One of the book’s saddest sections deals with Nick Drake, who died at the age of 26 from an overdose of his anti-depressant drug. Although sales of his three albums plummeted, Blackwell valued his work so much when he sold the company. In the late ’90s, he put in a clause stating that Drake’s albums could never be removed from the catalogue, no matter how poorly they performed. That decision long put him in vogue to inspire the use of Drake’s haunting song Pink Moon in a major advertising campaign for Volkswagen, which made him a star decades after his death. Blackwell was equally instrumental in creating the success of Bob Marley. His decision to market him as a rock star made a huge difference. “I felt that the rhythm in the music had to be a little bit more rock, to reach that broad, college audience,” he said.
At the same time, the other Wailers – Peter Tosh and Bunny Weller – resented Blackwell for placing his efforts behind Marley’s solo climb.
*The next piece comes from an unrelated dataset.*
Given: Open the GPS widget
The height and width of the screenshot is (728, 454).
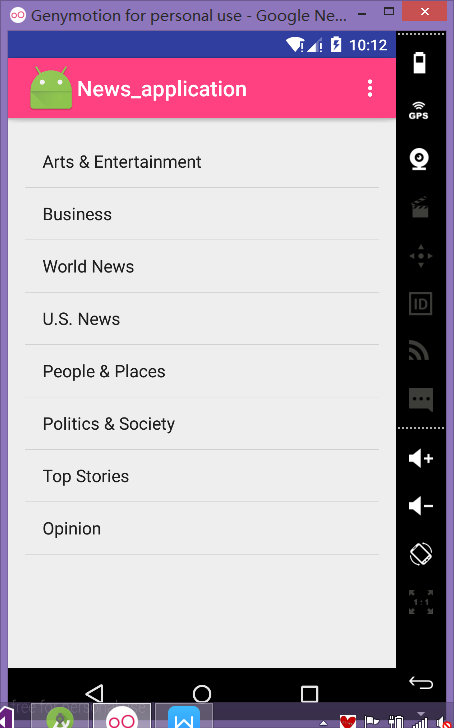Looking at the screenshot, I should [x=418, y=111].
Tosh nicknamed him “Whitewurst”, while Jamaican dub pioneer Lee “Scratch” Perry called him a bloodthirsty. The striking, Jamaican-born artist Grace Jones, on the other hand, found her ideal sound through her suggestions. His first three albums, which leaned towards traditional disco, did not click. But for her fourth, Blackwell found her the right band (anchored by Sly and Robbie’s permanent rhythm section), gave her the right material (pulled from New Wave) and issued a significant instructable. Pointing to a photograph of Jones, which captured her at her most fanciful and grand, she said, “This record sound like this picture looks like,
Similarly, a photo from Roxy Music – rather than their music – prompted Blackwell to sign them. “They just looked like stars,” he said.
He had an equally strong feeling about U2, although his music didn’t speak to him personally. “I’m more bass and drum oriented and they were more high-frequency,” he said. “But I knew they’d make it. They’re all really smart. And they were blessed with being a really good manager. A lot of the people who manage the band aren’t really capable of doing anything. But theirs The manager was serious.”
When U2 became massively successful, however, Blackwell was overstretched financially and, therefore, did not have the money to pay all the royalties. Instead, he offered the band a piece of the island, a move that gave them a far greater windfall than their original deal.
Ironically, U2’s mega-success became one of the factors that helped end the era of Blackwell’s Island. His immense popularity turned the label into a much larger company than its originator, contributing to his decision to sell his stake. For Blackwell, another sad aspect of his career is the list of artists he worked with that didn’t last long, including Sandy Denny, Nick Drake, Jimmy Miller, Free’s Paul Kosoff and Traffic’s Chris Wood. “It’s a pathetic part of the music business,” he said.
At the same time, he finds great satisfaction in the artistic leap that came from his decision to follow his collection to his best talents. “I don’t tell people what to do,” he said. ‘I encourage them to do what they can.